Think Differently

So picture this – you just graduated college, got that expensive piece of paper, went on the interviews and got the big job.  After about a month of working you decided it’s time to move out of the ‘rents house and get your own place.  You have more money in your bank account than you’ve ever had before.  As you look for that fancy first real apartment (we all know living in college apartments isn’t real for most of us), you also jump onto other not so minor purchases – full bedroom set, dresser draws, couch, new TV, the list goes on – but the paychecks keep coming.  Every other Friday makes that ridiculous new morning commute worth it.

Two months of work have passed and by this time you have made more money in the last two months than you have your entire life previously!  Wait…what?  Where has all the money gone?  A couple purchases here and there – how has this happened?  Forgot to mention – you got that new Nissan Altima that you’ve always wanted.  And to think the car payment came included.  Just another monthly expense to tack onto the rest.

Two months into real life and you are starting to the feel the burn and churn of real life.  Not to mention the clock has begun for that day six months after graduation.  You know – the day student loan payments start to come due.  Just another monthly expense to tack on the rest of them, you suppose.

Three months have passed since you’ve started.  You head back to campus for the weekend.  $150 in gas, food, and alcohol, ouch.  Fun times and the weekend just makes you miss college.  You tell your friends that they have no idea what “real life” is like.  They don’t know what it’s like to pay bills.  Still getting paid every other Friday, but where the hell is the money going?  It keeps fucking disappearing.

Pause.  If you think I am making this stuff up, these are my friends.  These are the people that I walked by anonymously everyday on campus last Spring; this is the future of debt-riddled America.  Their older counterparts fell down the slippery typical slope of debt and throwing money into random places and they will too.

And to think all of it can be changed with three simple words.  Make a plan.  Fix the problem.  Track your expenses.  Think differently.
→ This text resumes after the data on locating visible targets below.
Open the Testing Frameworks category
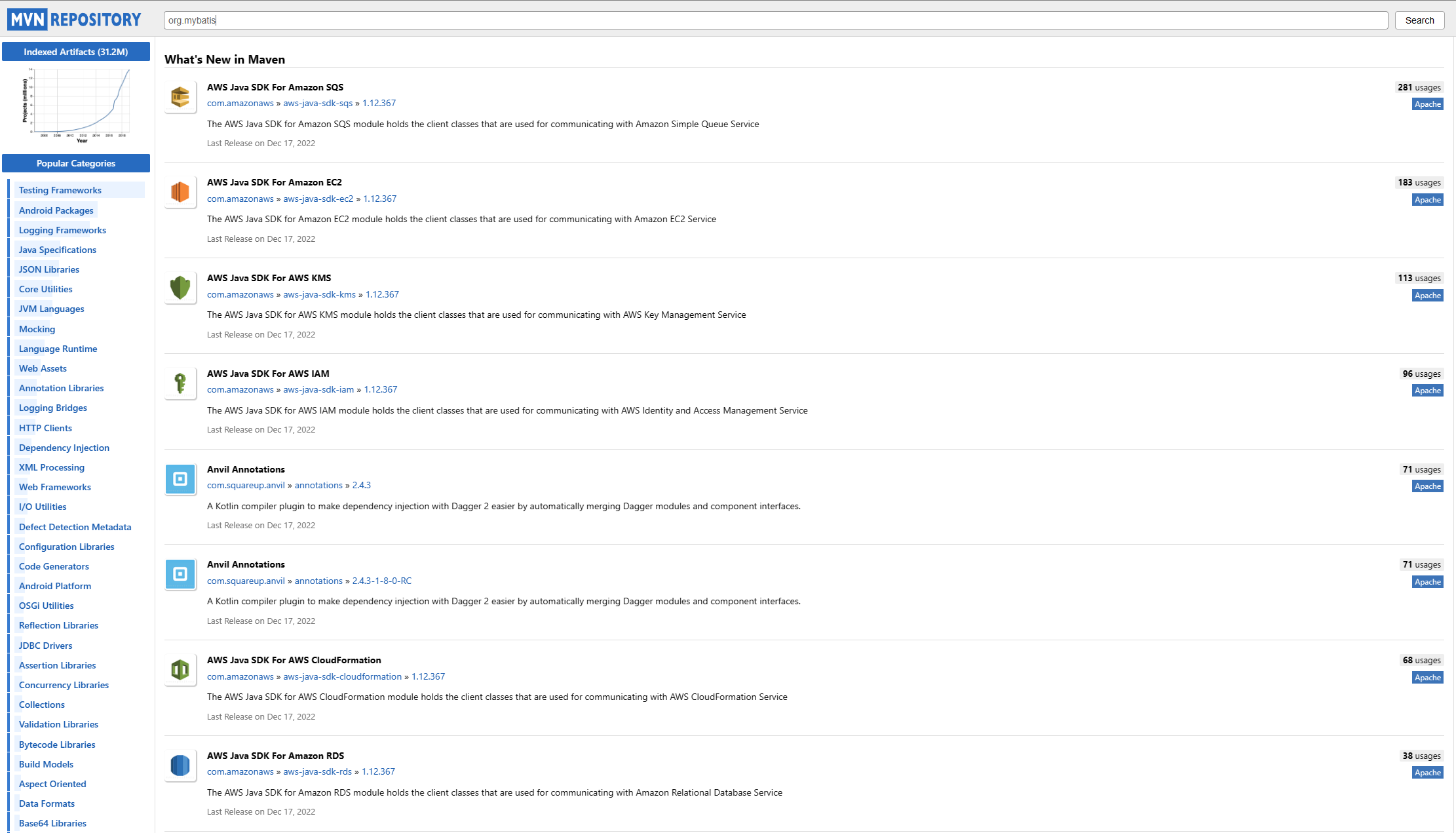This screenshot has height=833, width=1456. pos(60,190)
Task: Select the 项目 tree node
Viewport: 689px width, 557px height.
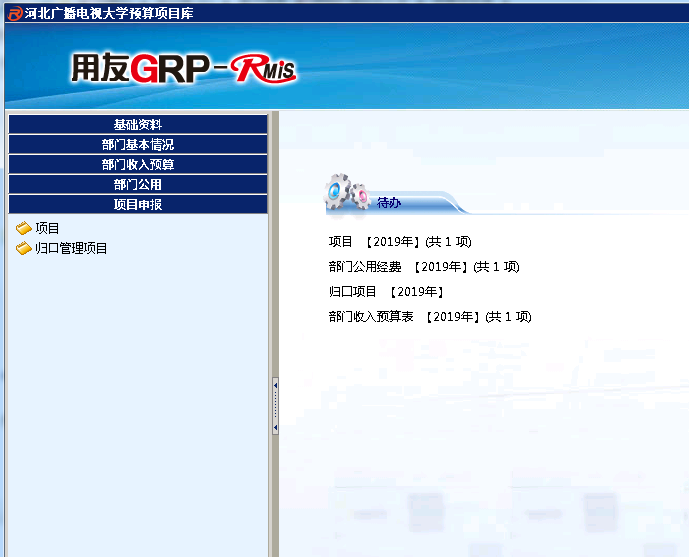Action: 48,228
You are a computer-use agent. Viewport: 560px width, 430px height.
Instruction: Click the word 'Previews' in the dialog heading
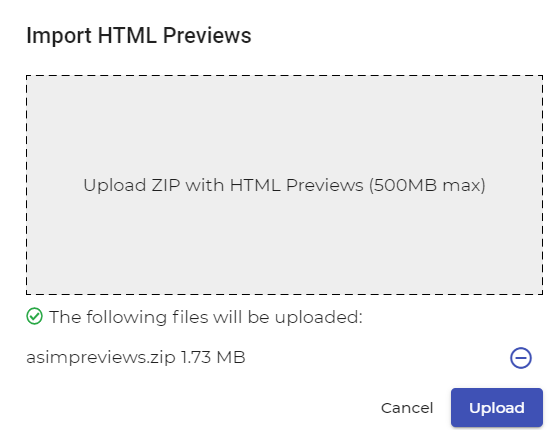pyautogui.click(x=207, y=35)
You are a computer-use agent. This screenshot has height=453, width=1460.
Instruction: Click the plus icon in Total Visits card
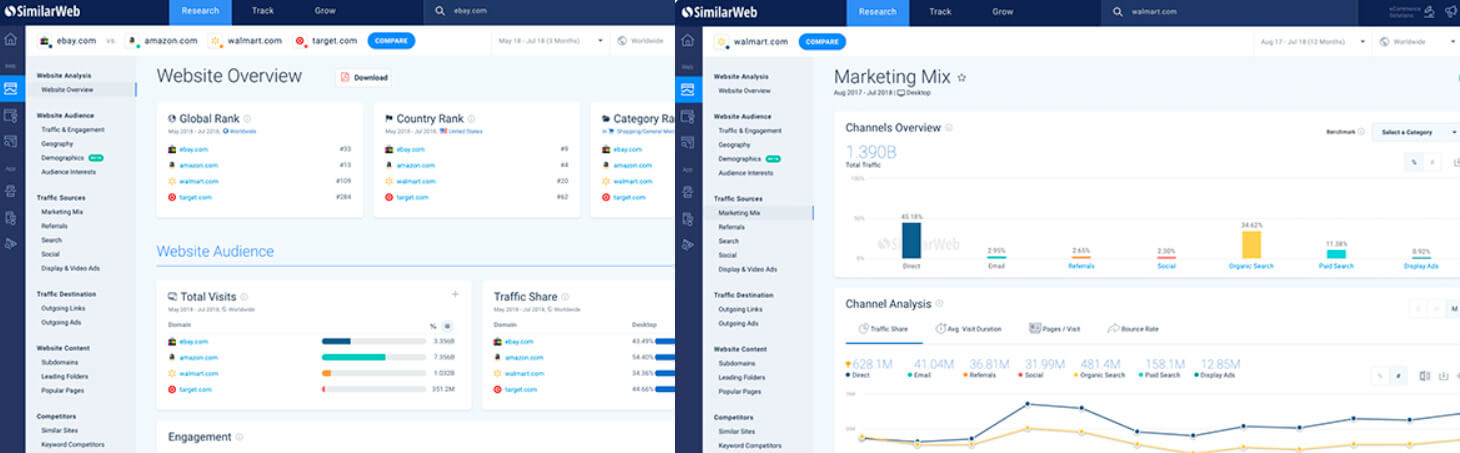pos(455,294)
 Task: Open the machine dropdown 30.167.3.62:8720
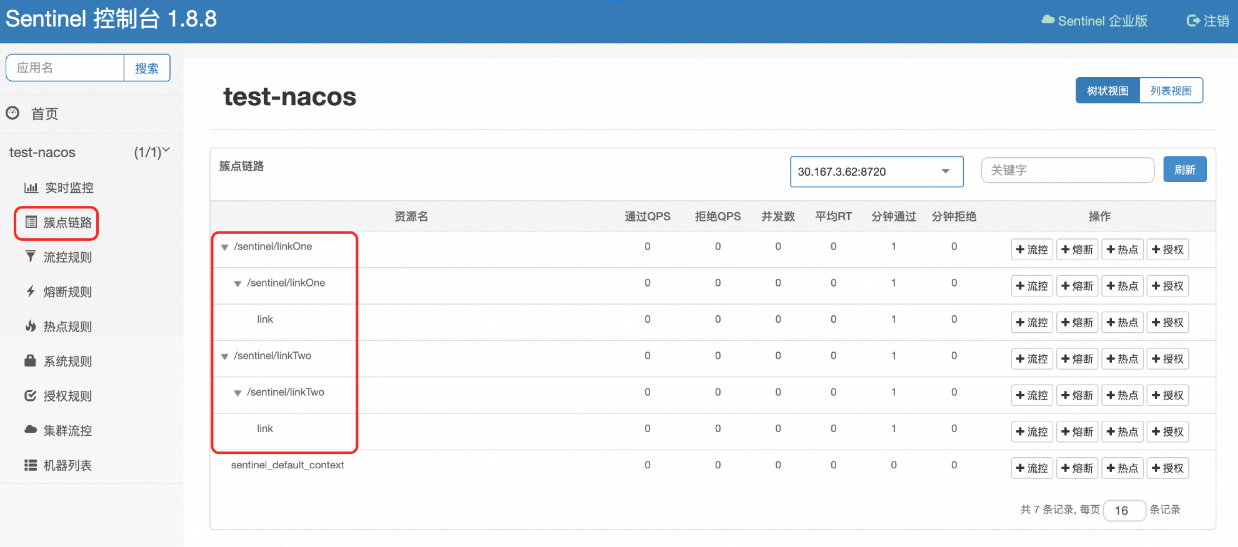[875, 171]
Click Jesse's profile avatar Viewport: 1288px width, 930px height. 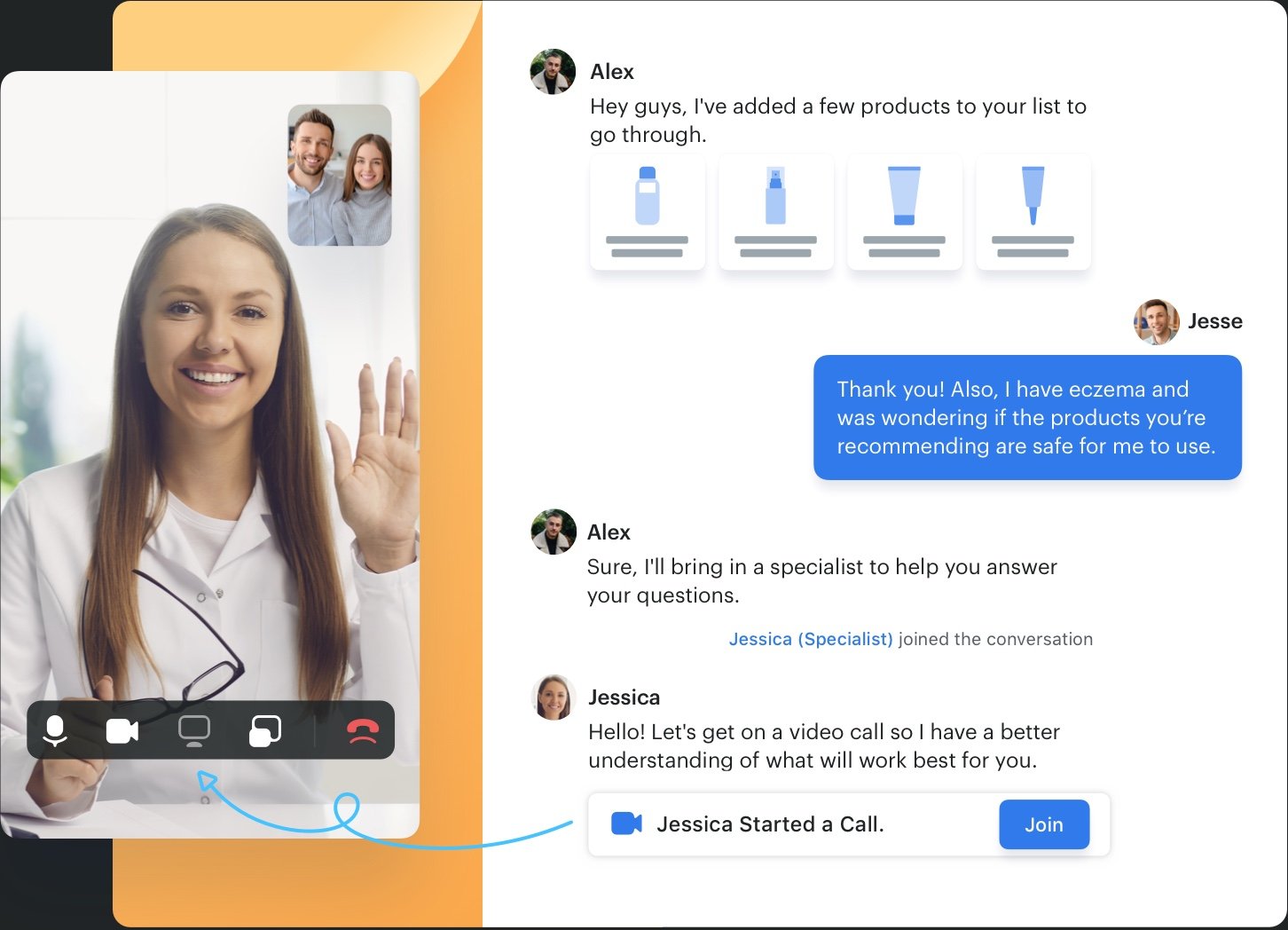[1156, 321]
You have to buy in to doing it and if you don’t you might as well click the back button and disappear forever and not come back.  Go try to find a magic way to getting more money.  Let me know how that works out for you too.  If you buy in and you’re serious, don’t just stand there.  Take the action.  Right now!

With that I will leave you all with my burning question for today: What advice do you have for the new college graduate that has a household income of $45,000?